# [Aim of the exercise]
Pick out every line in the rows below that contains the word "coordinates" and copy each of those lines. Treat uppercase and lowercase as different.

===== Raw records =====

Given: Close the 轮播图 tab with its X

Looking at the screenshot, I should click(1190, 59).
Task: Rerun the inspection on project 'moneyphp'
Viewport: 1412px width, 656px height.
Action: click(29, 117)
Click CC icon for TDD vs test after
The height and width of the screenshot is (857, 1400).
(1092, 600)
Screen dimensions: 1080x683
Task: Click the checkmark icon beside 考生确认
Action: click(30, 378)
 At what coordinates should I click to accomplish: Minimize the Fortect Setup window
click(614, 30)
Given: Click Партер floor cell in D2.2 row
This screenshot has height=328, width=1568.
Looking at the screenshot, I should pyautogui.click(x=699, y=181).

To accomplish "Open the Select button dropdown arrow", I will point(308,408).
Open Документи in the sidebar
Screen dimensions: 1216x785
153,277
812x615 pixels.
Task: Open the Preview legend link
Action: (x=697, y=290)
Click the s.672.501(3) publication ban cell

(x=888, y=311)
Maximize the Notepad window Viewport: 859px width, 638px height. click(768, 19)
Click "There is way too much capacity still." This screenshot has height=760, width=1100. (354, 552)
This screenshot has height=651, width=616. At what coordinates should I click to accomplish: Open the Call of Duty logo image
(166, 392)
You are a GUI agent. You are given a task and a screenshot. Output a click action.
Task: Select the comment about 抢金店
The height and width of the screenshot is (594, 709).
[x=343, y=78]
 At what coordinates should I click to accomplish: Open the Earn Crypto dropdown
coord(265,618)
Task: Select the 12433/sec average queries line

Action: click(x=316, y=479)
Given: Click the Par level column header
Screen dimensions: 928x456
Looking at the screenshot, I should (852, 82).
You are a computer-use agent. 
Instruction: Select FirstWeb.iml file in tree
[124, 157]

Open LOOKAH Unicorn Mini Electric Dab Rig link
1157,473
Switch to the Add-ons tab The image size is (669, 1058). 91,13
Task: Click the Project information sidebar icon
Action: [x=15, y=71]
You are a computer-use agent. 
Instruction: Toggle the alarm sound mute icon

=====

# [Correct answer]
 At what coordinates should I click to accomplish: Minimize the Fortect Setup window
This screenshot has height=651, width=616. At what coordinates should I click to accomplish: Open the Call of Duty logo image
 At what coordinates should I click to accomplish: Open the Earn Crypto dropdown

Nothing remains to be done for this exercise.